Instantly share code, notes, and snippets.

Show Gist options
  • Star 5 You must be signed in to star a gist
  • Fork 8 You must be signed in to fork a gist
  • Save vinodkc/5aee0d9cd03d18d05e03fa0264d628a7 to your computer and use it in GitHub Desktop.
Save vinodkc/5aee0d9cd03d18d05e03fa0264d628a7 to your computer and use it in GitHub Desktop.

Spark HWC integration - HDP 3 Secure cluster

Prerequisites :

  • Kerberized Cluster

  • Enable hive interactive server in hive

  • Get following details from hive for spark or try this HWC Quick Test Script

spark.hadoop.hive.llap.daemon.service.hosts @llap0
spark.sql.hive.hiveserver2.jdbc.url  jdbc:hive2://c420-node2.squadron-labs.com:2181,c420-node3.squadron-labs.com:2181,c420-node4.squadron-labs.com:2181/;serviceDiscoveryMode=zooKeeper;zooKeeperNamespace=hiveserver2-interactive
spark.datasource.hive.warehouse.metastoreUri thrift://c420-node3.squadron-labs.com:9083

Basic testing :

  1. Create a table employee in hive and load some data

eg: Create table

CREATE TABLE IF NOT EXISTS employee ( eid int, name String, salary String, destination String)
COMMENT 'Employee details'
ROW FORMAT DELIMITED
FIELDS TERMINATED BY ','
LINES TERMINATED BY '\n'
STORED AS TEXTFILE;

Load data data.txt file into hdfs

1201,Vinod,45000,Technical manager
1202,Manisha,45000,Proof reader
1203,Masthanvali,40000,Technical writer
1204,Kiran,40000,Hr Admin
1205,Kranthi,30000,Op Admin
LOAD DATA INPATH '/tmp/data.txt' OVERWRITE INTO TABLE employee;
  1. kinit to the spark user and run
spark-shell --master yarn --conf "spark.security.credentials.hiveserver2.enabled=false" --conf "spark.sql.hive.hiveserver2.jdbc.url=jdbc:hive2://c420-node2.squadron-labs.com:2181,c420-node3.squadron-labs.com:2181,c420-node4.squadron-labs.com:2181/;serviceDiscoveryMode=zooKeeper;zooKeeperNamespace=hiveserver2-interactive;principal=hive/_HOST@HWX.COM" --conf "spark.datasource.hive.warehouse.metastoreUri=thrift://c420-node3.squadron-labs.com:9083" --conf "spark.datasource.hive.warehouse.load.staging.dir=/tmp/" --conf "spark.hadoop.hive.llap.daemon.service.hosts=@llap0" --conf "spark.hadoop.hive.zookeeper.quorum=c420-node2.squadron-labs.com:2181,c420-node3.squadron-labs.com:2181,c420-node4.squadron-labs.com:2181" --jars /usr/hdp/current/hive_warehouse_connector/hive-warehouse-connector-assembly-1.0.0.3.0.1.0-187.jar

Note: spark.security.credentials.hiveserver2.enabled should be set to false for YARN client deploy mode, and true for YARN cluster deploy mode (by default).
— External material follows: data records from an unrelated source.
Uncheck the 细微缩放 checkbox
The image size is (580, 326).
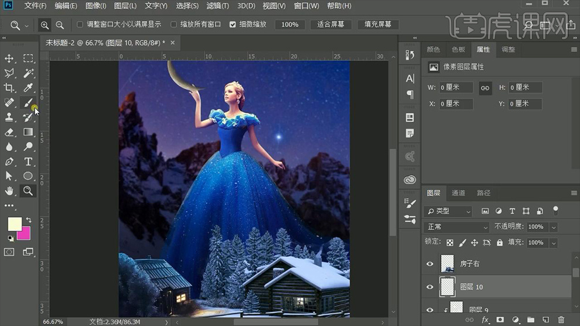pyautogui.click(x=233, y=25)
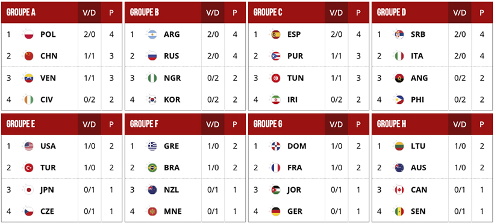Click the Canada flag icon

pos(399,190)
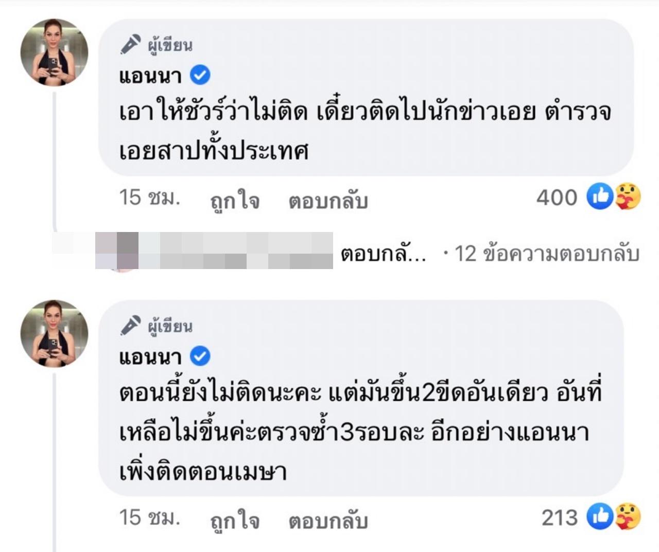The width and height of the screenshot is (659, 552).
Task: Click the author microphone icon in the first comment
Action: [130, 44]
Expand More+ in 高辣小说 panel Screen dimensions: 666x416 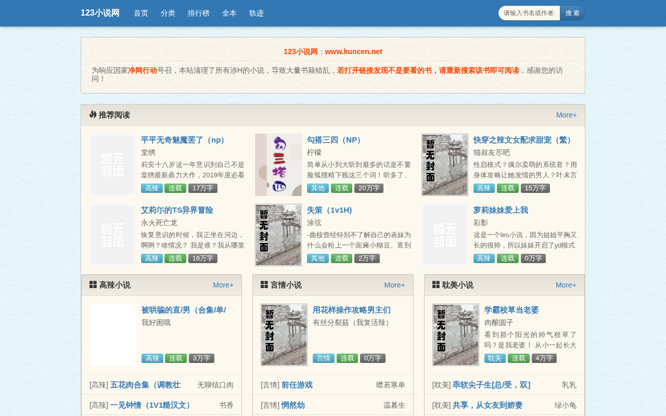223,285
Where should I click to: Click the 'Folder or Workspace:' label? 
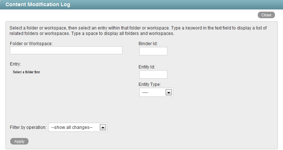31,44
This configuration is required for a Kerberized cluster

  1. run following code in scala shell to view the table data
import com.hortonworks.hwc.HiveWarehouseSession
val hive = HiveWarehouseSession.session(spark).build()
hive.execute("show tables").show
hive.executeQuery("select * from employee").show
  1. To apply common properties by default, add following setting into ambari spark2 custom conf
spark.sql.hive.hiveserver2.jdbc.url=jdbc:hive2://c420-node2.squadron-labs.com:2181,c420-node3.squadron-labs.com:2181,c420-node4.squadron-labs.com:2181/;serviceDiscoveryMode=zooKeeper;zooKeeperNamespace=hiveserver2-interactive;principal=hive/_HOST@HWX.COM
spark.datasource.hive.warehouse.metastoreUri=thrift://c420-node3.squadron-labs.com:9083
spark.datasource.hive.warehouse.load.staging.dir=/tmp/
spark.hadoop.hive.llap.daemon.service.hosts=@llap0
spark.hadoop.hive.zookeeper.quorum=c420-node2.squadron-labs.com:2181,c420-node3.squadron-labs.com:2181,c420-node4.squadron-labs.com:2181
  1. Run Spark-shell
spark-shell --master yarn  --conf "spark.security.credentials.hiveserver2.enabled=false" --jars /usr/hdp/current/hive_warehouse_connector/hive-warehouse-connector-assembly-1.0.0.3.0.1.0-187.jar

Note: Common properties are read from spark default properties

Pyspark example :

pyspark --master yarn --jars /usr/hdp/current/hive_warehouse_connector/hive-warehouse-connector-assembly-1.0.0.3.0.1.0-187.jar  --py-files  /usr/hdp/current/hive_warehouse_connector/pyspark_hwc-1.0.0.3.0.1.0-187.zip --conf spark.security.credentials.hiveserver2.enabled=false

Paste this code on shell

from pyspark_llap.sql.session import HiveWarehouseSession
hive = HiveWarehouseSession.session(spark).build()
  1. run following code in scala shell to view the hive table data
import com.hortonworks.hwc.HiveWarehouseSession
val hive = HiveWarehouseSession.session(spark).build()
hive.execute("show tables").show
hive.executeQuery("select * from employee").show
  1. To integrate HWC in Livy2

a. add following property in Custom livy2-conf

livy.file.local-dir-whitelist=/usr/hdp/current/hive_warehouse_connector/

b. Add hive-site.xml to /usr/hdp/current/spark2-client/conf on all cluster nodes.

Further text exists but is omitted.